In the instant case, the court observed that Defendants were not the targets of the ATF's initial investigation - indeed, insofar as they were "selected" for prosecution, the selection was allegedly made by Mr. Bowden, not the government - and that, by itself, the fact that the defendants in four other prosecutions in this district were of the same race was not particularly compelling. Further noting that Defendants had not identified the person or persons alleged to have made the discriminatory decisions, that there was no evidence that similarly situated non-African American individuals were not prosecuted or investigated, and that there was no indication of bad faith in prosecution or enforcement, the court found that Defendants had failed to make the showing of discriminatory effect and discriminatory intent required under Armstrong and the motion was denied.[3] Nevertheless, based on the reasoning set forth in Alexander, the government was directed to investigate the existence of an ATF field manual or "playbook" related to these investigations and to provide such documents to the court for in camera review.

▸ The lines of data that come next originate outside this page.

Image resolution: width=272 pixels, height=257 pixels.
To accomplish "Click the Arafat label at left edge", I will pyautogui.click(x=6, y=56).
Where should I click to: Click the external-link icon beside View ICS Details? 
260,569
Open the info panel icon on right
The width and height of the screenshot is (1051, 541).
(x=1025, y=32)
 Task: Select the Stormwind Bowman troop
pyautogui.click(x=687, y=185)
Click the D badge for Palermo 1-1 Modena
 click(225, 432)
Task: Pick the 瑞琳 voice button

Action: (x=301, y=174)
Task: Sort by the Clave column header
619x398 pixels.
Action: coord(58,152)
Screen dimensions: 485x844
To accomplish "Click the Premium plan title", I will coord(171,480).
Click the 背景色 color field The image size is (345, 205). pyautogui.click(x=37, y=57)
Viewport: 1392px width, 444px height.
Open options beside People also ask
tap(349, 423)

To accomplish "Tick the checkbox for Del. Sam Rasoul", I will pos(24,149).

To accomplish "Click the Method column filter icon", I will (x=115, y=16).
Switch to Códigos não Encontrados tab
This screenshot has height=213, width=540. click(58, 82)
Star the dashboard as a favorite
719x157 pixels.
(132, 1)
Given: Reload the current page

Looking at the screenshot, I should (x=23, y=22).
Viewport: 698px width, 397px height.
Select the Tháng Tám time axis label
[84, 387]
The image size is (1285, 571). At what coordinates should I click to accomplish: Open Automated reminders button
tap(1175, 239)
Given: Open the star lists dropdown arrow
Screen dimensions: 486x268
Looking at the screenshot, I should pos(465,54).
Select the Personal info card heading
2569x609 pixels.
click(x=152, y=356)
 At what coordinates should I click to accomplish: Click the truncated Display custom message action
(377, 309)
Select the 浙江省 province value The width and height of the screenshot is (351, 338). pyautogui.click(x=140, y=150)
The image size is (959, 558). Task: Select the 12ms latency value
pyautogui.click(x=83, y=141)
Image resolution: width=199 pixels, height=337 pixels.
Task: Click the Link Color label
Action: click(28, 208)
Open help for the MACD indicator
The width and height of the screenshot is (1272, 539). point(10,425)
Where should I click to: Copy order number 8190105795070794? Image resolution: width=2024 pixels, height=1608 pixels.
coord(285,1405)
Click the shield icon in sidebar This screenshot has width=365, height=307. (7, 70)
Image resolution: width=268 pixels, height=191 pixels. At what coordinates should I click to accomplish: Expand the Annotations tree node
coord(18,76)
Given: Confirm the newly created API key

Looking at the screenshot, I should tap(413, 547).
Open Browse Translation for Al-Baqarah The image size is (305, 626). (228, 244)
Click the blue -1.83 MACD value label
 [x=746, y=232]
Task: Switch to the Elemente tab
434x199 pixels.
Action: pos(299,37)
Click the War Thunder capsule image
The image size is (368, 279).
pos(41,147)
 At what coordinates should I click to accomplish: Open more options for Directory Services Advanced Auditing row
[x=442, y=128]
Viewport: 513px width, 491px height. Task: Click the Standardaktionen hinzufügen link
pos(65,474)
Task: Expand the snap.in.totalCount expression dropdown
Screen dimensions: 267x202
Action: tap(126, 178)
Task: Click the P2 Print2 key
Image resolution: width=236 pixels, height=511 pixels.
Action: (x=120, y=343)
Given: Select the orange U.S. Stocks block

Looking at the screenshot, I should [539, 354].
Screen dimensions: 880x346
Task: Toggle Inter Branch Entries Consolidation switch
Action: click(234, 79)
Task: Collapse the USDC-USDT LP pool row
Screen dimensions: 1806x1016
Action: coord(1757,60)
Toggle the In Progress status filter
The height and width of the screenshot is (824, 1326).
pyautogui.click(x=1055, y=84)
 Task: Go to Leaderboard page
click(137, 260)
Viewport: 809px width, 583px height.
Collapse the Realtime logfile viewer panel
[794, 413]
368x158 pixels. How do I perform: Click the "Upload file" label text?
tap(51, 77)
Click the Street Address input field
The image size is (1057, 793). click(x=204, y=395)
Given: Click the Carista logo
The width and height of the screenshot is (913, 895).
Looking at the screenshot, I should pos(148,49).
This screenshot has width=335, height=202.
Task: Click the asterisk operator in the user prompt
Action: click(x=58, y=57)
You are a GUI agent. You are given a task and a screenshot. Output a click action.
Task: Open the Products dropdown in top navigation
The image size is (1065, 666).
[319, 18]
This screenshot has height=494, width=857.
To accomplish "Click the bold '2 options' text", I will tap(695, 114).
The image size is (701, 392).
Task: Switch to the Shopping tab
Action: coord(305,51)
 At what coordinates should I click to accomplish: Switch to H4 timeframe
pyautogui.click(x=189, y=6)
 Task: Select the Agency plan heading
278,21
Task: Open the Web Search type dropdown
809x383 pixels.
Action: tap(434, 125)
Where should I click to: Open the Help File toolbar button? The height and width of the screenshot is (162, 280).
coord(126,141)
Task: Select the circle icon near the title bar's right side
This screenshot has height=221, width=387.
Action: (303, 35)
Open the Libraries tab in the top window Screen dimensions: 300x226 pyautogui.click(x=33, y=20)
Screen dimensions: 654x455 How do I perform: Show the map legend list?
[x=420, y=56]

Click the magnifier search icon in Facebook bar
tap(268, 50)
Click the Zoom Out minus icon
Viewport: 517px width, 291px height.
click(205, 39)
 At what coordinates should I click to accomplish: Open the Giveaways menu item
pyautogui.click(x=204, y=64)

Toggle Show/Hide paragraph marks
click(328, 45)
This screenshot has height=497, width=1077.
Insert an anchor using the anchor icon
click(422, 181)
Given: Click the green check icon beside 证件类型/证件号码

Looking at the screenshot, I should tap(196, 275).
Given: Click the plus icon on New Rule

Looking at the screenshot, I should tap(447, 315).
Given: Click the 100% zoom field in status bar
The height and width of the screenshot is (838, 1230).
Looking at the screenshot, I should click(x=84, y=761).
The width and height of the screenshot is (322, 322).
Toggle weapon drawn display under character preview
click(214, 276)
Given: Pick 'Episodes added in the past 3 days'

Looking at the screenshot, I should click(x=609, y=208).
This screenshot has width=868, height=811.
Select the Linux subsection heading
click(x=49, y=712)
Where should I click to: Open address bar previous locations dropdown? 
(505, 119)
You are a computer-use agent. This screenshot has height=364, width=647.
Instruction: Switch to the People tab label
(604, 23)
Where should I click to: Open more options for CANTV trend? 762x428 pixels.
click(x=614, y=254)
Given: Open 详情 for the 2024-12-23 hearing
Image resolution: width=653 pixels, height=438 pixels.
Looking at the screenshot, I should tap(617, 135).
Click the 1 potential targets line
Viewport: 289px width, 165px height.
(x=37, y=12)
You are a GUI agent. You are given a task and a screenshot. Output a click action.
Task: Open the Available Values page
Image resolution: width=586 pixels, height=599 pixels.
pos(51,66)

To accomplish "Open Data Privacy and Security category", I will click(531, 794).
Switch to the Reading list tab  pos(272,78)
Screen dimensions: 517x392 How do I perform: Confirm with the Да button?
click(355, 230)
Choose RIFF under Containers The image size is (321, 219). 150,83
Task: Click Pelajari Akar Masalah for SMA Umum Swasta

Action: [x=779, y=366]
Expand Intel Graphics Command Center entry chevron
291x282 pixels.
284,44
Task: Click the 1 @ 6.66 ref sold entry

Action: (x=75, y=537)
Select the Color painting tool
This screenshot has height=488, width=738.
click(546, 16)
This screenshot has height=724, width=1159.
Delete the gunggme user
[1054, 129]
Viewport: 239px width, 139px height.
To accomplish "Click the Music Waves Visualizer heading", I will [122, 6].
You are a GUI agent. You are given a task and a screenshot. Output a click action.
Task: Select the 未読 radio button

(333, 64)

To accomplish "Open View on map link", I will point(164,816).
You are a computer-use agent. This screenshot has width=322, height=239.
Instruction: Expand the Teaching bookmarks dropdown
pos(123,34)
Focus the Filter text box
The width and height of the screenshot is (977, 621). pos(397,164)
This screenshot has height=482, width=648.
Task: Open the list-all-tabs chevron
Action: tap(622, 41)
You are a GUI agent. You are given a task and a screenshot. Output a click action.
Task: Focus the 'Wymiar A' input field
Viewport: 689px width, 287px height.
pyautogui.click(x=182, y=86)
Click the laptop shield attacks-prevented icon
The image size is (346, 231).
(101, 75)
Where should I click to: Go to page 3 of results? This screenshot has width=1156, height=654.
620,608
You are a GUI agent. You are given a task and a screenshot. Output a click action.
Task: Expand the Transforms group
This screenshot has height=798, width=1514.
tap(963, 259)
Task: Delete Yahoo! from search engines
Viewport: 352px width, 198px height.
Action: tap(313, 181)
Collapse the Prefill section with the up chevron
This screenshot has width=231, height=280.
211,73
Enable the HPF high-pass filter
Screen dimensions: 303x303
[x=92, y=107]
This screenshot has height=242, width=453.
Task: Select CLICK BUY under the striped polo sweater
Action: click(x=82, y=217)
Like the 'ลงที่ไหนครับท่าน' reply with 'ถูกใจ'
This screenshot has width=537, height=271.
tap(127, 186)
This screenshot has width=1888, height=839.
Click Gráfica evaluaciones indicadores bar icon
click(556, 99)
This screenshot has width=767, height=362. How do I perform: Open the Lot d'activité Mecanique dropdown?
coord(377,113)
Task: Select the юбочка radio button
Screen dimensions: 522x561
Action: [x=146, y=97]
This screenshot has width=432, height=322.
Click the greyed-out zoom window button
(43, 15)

On March 25, the government produced an ATF operations manual, asserting that it was created in July 2013 - i.e., after the events at issue in this case - but that ATF agents in this district received training regarding this type of investigation prior to the relevant events. Upon the court's direction, the government conducted further investigation to locate any training documents, and such documents were provided for in camera inspection on April 1, 2014.

Having reviewed the training materials, the court finds that the government must produce to Defendants one page of the training documents - specifically, page five, §§ IV.A.1 and IV.A.2, setting forth procedures and guidelines for selecting a target. While this page is not in any way suggestive of discriminatory animus, disclosure is warranted insofar as Defendants would otherwise have no way of learning the government's criteria for selecting targeted individuals. If the government wants this disclosure to be subject to a protective order, it may consult with Defendants' counsel and/or file an appropriate motion.

ACCORDINGLY, it is this 17th day of April, 2014, by the United States District Court for the District of Maryland,

ORDERED that:

1. The government will produce to Defendants page five, §§ IV.A.1 and IV.A.2, of the training materials that it provided to the court for in camera review; and

2. The clerk is directed transmit copies of this Memorandum Opinion and Order to counsel for the parties.